Heswall Library Talk

On Saturday I did a talk and book signing at Heswall library on The Wirral. Over 40 people braved the snowy conditions to turn up and contribute to a very enjoyable afternoon (well from my part anyway - I cannot speak for the audience). As with Birkenhead the week before I had some fascinating discussions with people afterwards. What is continuing to amaze me is how much anecdotal evidence there is to support the Ferryman Thesis. I was given personal examples from precognition to Temporal Lobe Epilepsy and deja vu to The Daemon. I am now really quite excited about how this material will be used in my third book. I really feel that we are discovering together something very profound.

In all my one-to-one chats at the end of my lectures there is one constant theme - that lots of people have really strange and interesting experiences but they feel that the cannot discuss it with others for fear of ridicule. Now here is an idea. Why don't we set up an interest group that can meet on a regular basis to discuss these experiences in an open, friendly, and non-judgemental forum? If there is interest I am sure that I could set something up on the Wirral.

I think this small group idea would work really well because then we could have a collective exchange of ideas. Who knows, maybe we could form The Ferryman Society. Let me know what you think?

■ ■ ■ ■ ■ ■ ■

**Your tasks**
1. In the Heswall library talk post, how many people came to the talk?
2. Write out the Heswall library talk post word for word from "Heswall Library Talk" to "something very profound.".

**Raw data**
■ ■ ■ ■ ■ ■ ■

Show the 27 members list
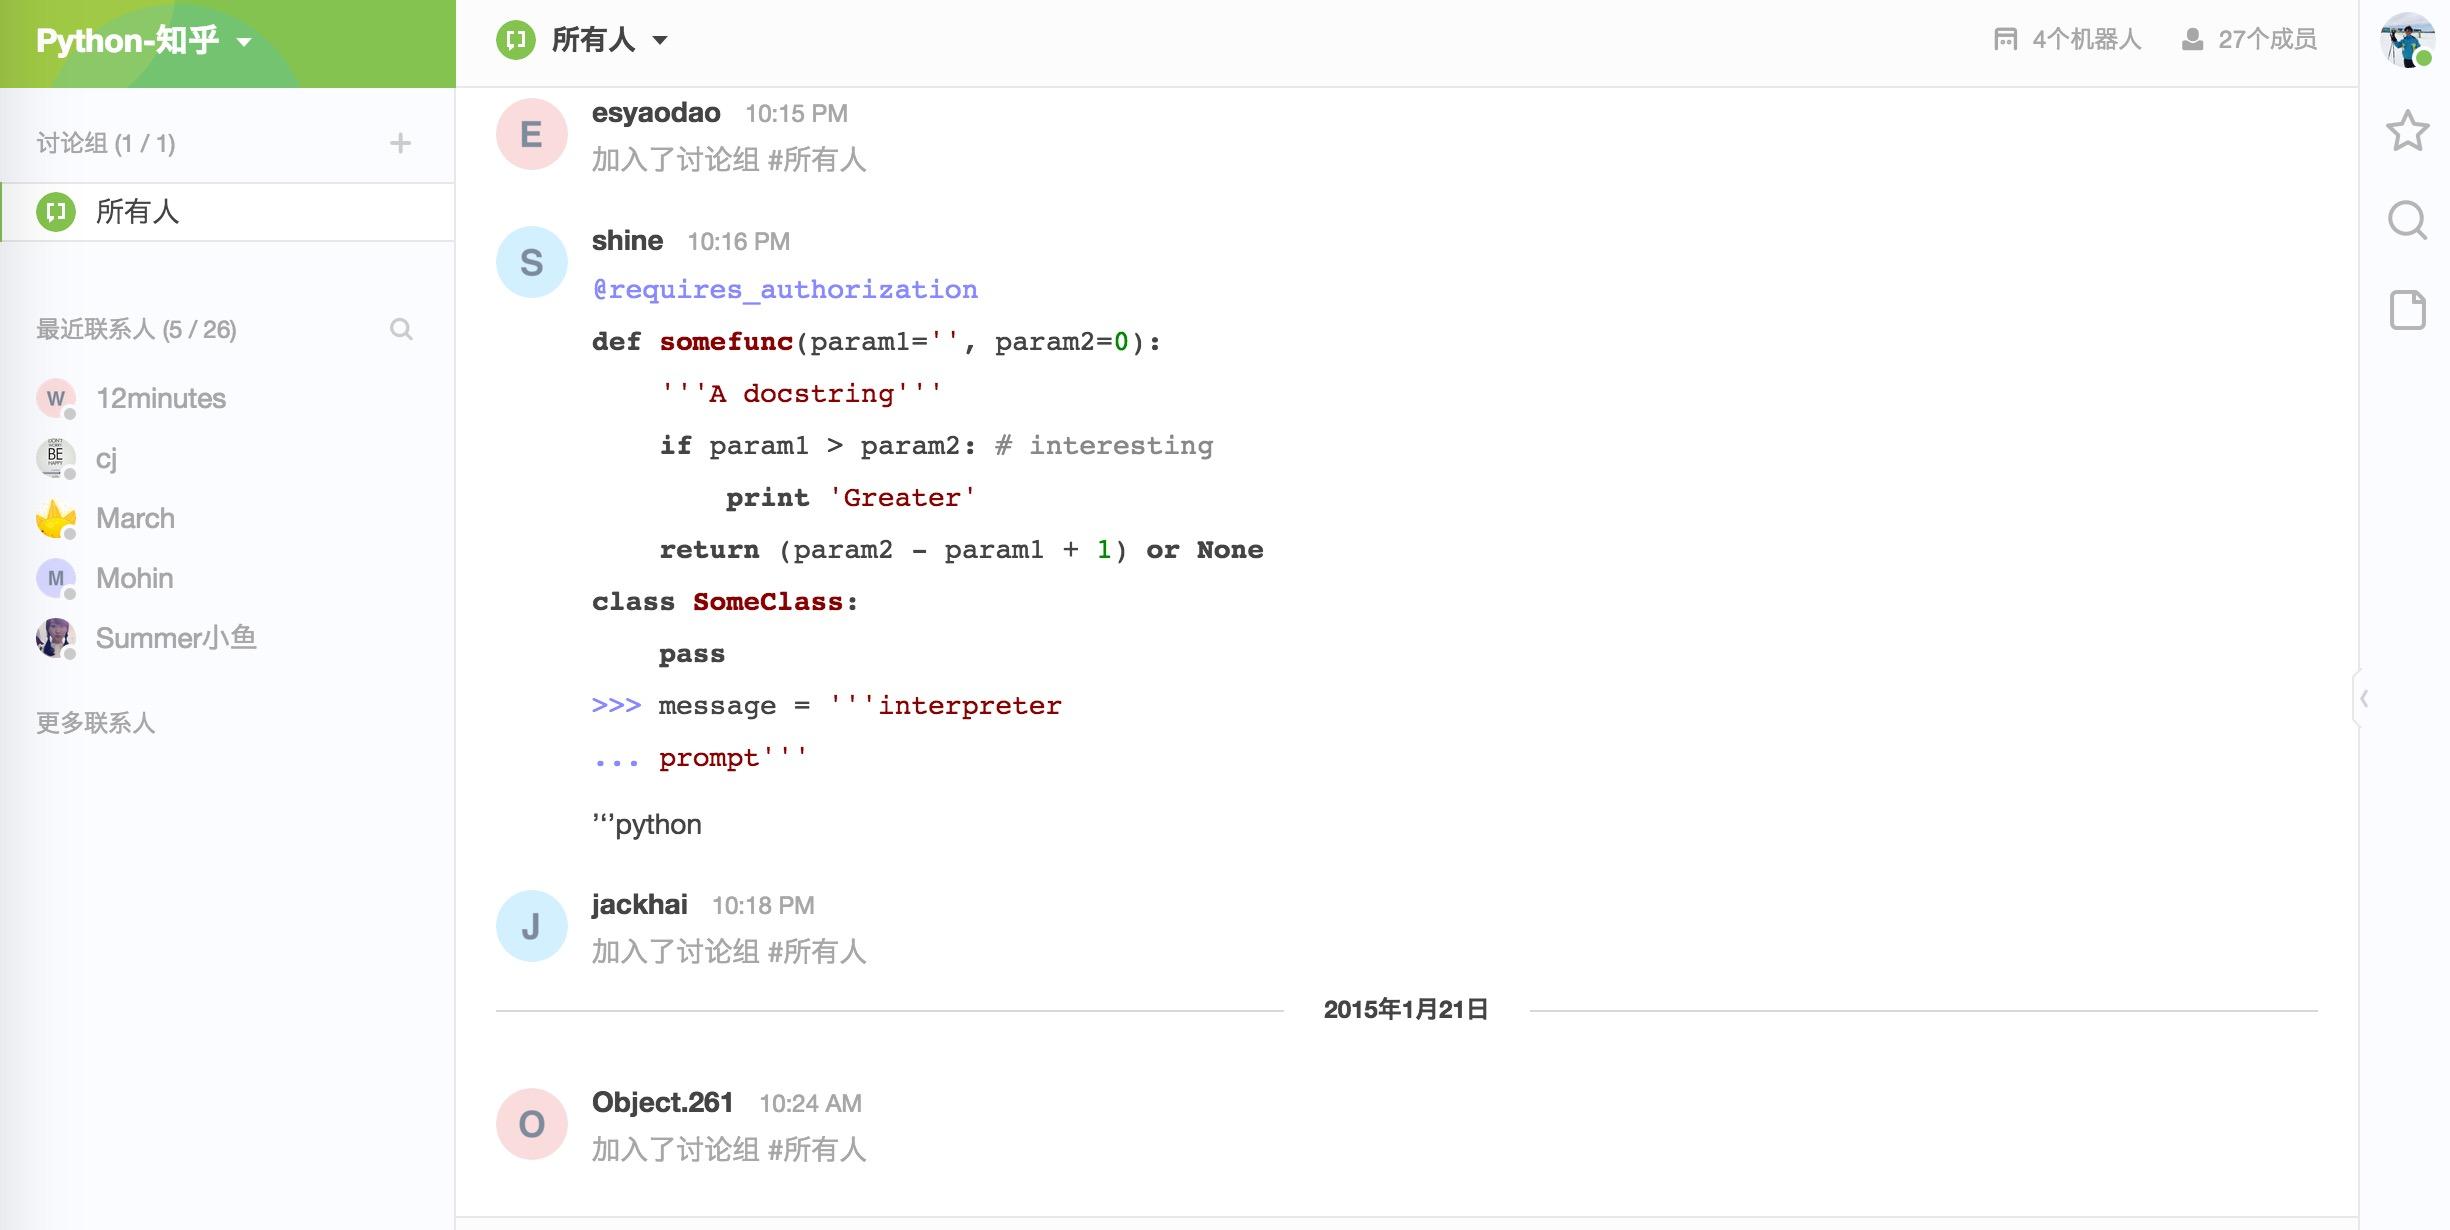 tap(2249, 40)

■ ■ ■ ■ ■ ■ ■

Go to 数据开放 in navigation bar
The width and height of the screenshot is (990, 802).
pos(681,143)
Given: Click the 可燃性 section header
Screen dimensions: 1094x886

■ ■ ■ ■ ■ ■ ■

**Replies**
1. Over 40 people.

2.
Heswall Library Talk

On Saturday I did a talk and book signing at Heswall library on The Wirral. Over 40 people braved the snowy conditions to turn up and contribute to a very enjoyable afternoon (well from my part anyway - I cannot speak for the audience). As with Birkenhead the week before I had some fascinating discussions with people afterwards. What is continuing to amaze me is how much anecdotal evidence there is to support the Ferryman Thesis. I was given personal examples from precognition to Temporal Lobe Epilepsy and deja vu to The Daemon. I am now really quite excited about how this material will be used in my third book. I really feel that we are discovering together something very profound.